-- Task item --
Copy out precisely the line that holds "René (74, 249)" and all the lines following it in the data, up to and including the last one, and no others.

-- Task material --

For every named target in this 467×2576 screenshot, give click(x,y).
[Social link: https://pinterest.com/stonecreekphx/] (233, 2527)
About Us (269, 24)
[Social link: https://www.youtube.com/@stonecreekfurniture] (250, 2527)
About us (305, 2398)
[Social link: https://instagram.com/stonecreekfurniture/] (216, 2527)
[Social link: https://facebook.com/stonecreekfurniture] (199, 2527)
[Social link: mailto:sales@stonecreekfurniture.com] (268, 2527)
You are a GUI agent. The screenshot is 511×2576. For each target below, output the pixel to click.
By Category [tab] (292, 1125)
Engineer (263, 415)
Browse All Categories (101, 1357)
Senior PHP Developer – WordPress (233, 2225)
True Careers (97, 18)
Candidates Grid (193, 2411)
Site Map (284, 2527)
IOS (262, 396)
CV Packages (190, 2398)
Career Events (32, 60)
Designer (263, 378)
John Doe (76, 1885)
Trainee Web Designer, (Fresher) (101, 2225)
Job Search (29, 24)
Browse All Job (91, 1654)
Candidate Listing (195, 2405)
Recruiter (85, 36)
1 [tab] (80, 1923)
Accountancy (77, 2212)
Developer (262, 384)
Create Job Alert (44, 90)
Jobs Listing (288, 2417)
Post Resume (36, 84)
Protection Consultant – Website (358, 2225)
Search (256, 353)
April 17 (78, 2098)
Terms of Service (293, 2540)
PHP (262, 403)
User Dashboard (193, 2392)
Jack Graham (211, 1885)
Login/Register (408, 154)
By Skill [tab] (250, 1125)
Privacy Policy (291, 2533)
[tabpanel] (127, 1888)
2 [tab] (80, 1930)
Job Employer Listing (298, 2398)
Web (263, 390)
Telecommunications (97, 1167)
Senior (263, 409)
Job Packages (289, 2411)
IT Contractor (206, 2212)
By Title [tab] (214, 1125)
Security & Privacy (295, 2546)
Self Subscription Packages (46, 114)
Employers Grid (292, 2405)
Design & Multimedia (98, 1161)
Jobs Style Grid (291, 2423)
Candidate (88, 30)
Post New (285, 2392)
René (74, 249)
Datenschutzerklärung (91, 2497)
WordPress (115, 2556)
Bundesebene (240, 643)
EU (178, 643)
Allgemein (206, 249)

-- Result of this task --
René (74, 249)
Datenschutzerklärung (91, 2497)
WordPress (115, 2556)
Bundesebene (240, 643)
EU (178, 643)
Allgemein (206, 249)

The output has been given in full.